_Your assignment:_ Look through the data below and, wherever a line carries the word "each", please copy that line.

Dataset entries
---+---

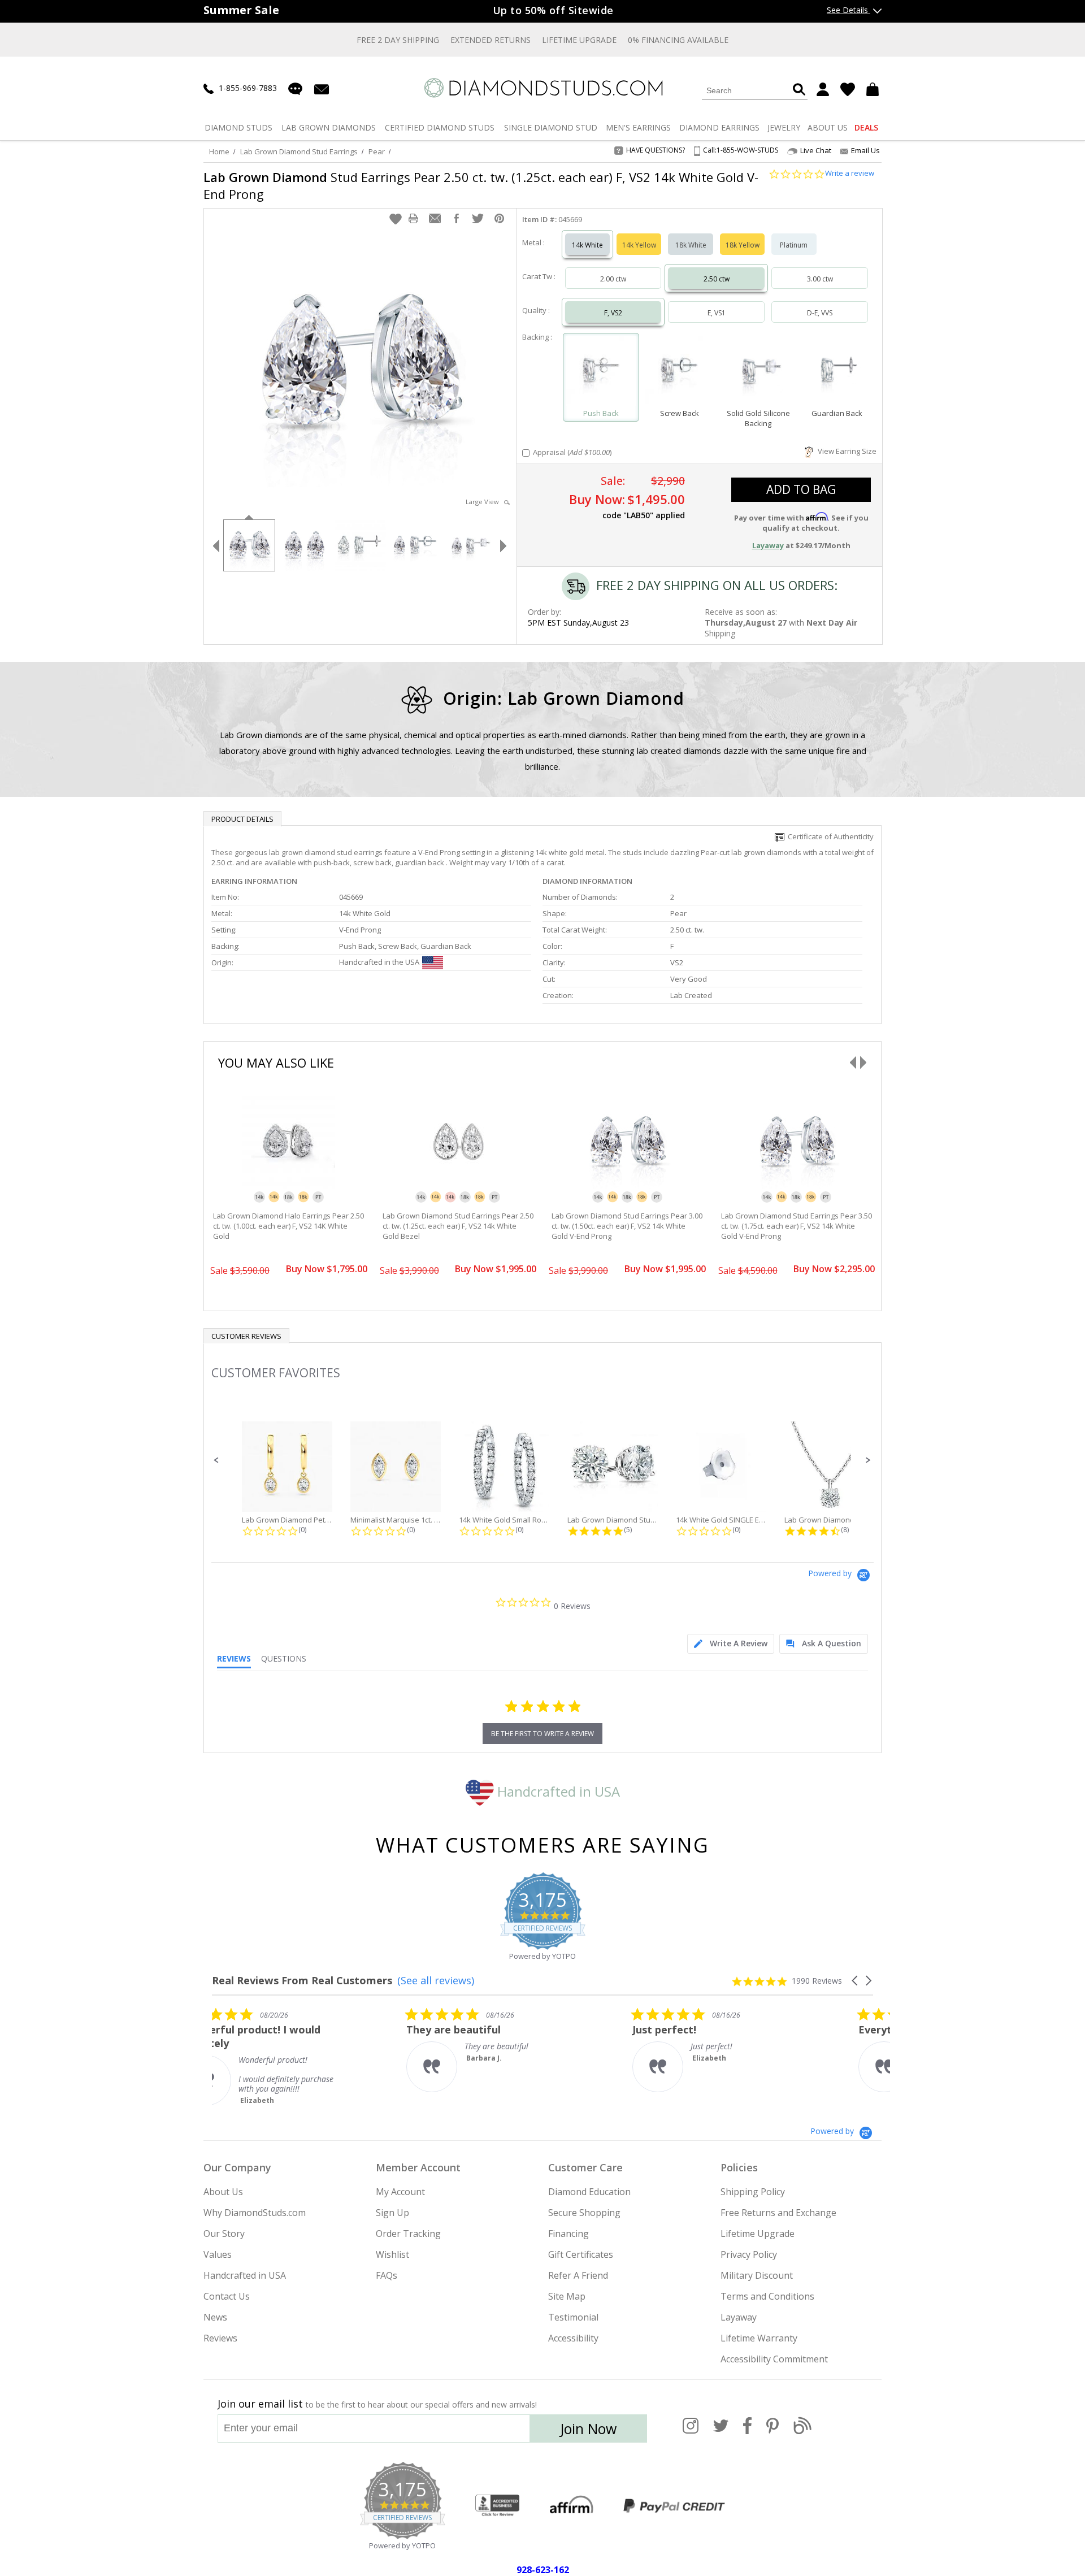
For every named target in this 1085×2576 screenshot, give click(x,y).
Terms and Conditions (767, 2296)
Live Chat (815, 150)
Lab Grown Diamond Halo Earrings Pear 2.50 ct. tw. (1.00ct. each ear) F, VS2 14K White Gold (288, 1226)
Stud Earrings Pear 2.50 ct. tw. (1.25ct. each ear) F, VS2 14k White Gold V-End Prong (480, 185)
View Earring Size (845, 451)
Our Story (224, 2233)
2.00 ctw (613, 279)
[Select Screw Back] (679, 372)
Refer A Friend (578, 2275)
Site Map (566, 2296)
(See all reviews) (435, 1980)
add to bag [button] (801, 489)
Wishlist (392, 2254)
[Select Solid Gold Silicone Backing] (758, 372)
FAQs (386, 2275)
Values (217, 2254)
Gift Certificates (580, 2254)
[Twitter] (720, 2432)
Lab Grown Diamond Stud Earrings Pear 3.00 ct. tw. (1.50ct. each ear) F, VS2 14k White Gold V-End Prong (627, 1226)
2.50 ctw (717, 279)
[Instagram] (690, 2432)
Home (219, 151)
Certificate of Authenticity (829, 836)
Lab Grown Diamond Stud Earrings (299, 151)
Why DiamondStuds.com (254, 2212)
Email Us (865, 150)
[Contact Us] (321, 88)
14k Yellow (639, 245)
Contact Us (226, 2296)
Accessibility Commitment (774, 2359)
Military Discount (757, 2275)
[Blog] (802, 2432)
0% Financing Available (678, 39)
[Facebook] (747, 2432)
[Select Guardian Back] (837, 372)
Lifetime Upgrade (579, 39)
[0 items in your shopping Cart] (874, 89)
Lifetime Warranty (759, 2338)
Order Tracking (408, 2233)
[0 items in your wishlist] (847, 89)
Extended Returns (490, 39)
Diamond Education (589, 2191)
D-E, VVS (819, 313)
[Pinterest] (772, 2432)
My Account (400, 2191)
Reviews (220, 2338)
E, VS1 (717, 313)
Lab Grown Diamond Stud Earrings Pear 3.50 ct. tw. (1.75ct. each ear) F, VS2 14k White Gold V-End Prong (796, 1226)
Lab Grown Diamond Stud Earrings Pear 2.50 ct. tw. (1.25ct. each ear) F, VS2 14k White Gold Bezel (458, 1226)
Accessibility (573, 2338)
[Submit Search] (799, 90)
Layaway (739, 2317)
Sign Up (392, 2212)
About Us (223, 2191)
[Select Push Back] (601, 372)
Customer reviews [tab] (246, 1336)
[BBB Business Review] (497, 2506)
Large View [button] (485, 501)
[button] (395, 219)
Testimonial (573, 2317)
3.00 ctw (820, 279)
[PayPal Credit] (674, 2506)
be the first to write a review (542, 1733)
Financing (568, 2233)
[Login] (823, 89)
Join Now (588, 2428)
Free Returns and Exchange (778, 2212)
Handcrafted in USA (557, 1791)
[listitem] (296, 2056)
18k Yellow (743, 245)
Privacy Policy (749, 2254)
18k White (690, 245)
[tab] (730, 1644)
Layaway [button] (768, 545)
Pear (376, 151)
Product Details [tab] (242, 819)
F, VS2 (613, 313)
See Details (848, 10)
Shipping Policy (753, 2191)
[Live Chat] (295, 89)
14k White (587, 245)
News (215, 2317)
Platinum (794, 245)
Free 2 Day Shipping (398, 39)
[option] (248, 544)
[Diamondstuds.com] (543, 87)
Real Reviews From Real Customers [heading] (302, 1980)
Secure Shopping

---+---

_Response box:_
Lab Grown Diamond Halo Earrings Pear 2.50 ct. tw. (1.00ct. each ear) F, VS2 14K White Gold (288, 1226)
Stud Earrings Pear 2.50 ct. tw. (1.25ct. each ear) F, VS2 14k White Gold V-End Prong (480, 185)
Lab Grown Diamond Stud Earrings Pear 3.00 ct. tw. (1.50ct. each ear) F, VS2 14k White Gold V-End Prong (627, 1226)
Lab Grown Diamond Stud Earrings Pear 3.50 ct. tw. (1.75ct. each ear) F, VS2 14k White Gold V-End Prong (796, 1226)
Lab Grown Diamond Stud Earrings Pear 2.50 ct. tw. (1.25ct. each ear) F, VS2 14k White Gold Bezel (458, 1226)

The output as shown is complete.